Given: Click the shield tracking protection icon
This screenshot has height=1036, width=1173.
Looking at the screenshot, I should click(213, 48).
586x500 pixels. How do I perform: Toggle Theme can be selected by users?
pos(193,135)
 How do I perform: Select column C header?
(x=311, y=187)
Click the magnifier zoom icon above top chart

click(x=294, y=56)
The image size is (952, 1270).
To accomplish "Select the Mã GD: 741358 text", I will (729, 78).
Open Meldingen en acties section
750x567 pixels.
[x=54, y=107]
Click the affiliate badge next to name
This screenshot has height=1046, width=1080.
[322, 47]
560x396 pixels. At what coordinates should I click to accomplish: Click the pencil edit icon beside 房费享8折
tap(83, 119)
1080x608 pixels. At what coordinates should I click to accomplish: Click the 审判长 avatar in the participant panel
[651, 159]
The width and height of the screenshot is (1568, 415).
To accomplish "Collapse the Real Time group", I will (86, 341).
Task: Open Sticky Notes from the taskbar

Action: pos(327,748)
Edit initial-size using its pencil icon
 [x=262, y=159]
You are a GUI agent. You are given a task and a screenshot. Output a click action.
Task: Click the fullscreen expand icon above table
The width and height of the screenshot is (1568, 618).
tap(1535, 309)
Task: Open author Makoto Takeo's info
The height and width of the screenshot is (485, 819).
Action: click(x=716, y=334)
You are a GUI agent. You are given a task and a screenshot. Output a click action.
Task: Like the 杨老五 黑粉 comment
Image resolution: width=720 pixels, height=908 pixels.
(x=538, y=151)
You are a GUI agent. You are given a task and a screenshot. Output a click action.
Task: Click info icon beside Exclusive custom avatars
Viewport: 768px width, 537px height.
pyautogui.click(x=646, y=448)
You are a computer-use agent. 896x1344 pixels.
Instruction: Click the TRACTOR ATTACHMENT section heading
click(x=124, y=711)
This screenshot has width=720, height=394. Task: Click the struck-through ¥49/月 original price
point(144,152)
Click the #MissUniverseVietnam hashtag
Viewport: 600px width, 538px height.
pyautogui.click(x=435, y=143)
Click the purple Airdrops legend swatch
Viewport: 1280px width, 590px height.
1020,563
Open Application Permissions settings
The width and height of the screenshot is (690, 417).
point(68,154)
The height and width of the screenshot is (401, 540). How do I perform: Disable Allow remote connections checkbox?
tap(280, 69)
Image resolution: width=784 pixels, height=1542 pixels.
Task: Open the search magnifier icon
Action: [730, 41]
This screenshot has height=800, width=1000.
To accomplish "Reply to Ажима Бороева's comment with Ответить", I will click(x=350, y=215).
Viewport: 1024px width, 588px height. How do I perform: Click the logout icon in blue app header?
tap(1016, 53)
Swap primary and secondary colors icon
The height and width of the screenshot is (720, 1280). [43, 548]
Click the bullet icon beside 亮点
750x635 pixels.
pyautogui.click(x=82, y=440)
^^^^^^^^^^^^^^^^
# [About this task]
Everything from the line containing "This screenshot has height=800, width=1000." to the bottom of the listing is to be set down exactly; leave out all other lines.

# [Your response]
This screenshot has height=800, width=1000.
To accomplish "Reply to Ажима Бороева's comment with Ответить", I will click(x=350, y=215).
Viewport: 1024px width, 588px height. How do I perform: Click the logout icon in blue app header?
tap(1016, 53)
Swap primary and secondary colors icon
The height and width of the screenshot is (720, 1280). [43, 548]
Click the bullet icon beside 亮点
750x635 pixels.
pyautogui.click(x=82, y=440)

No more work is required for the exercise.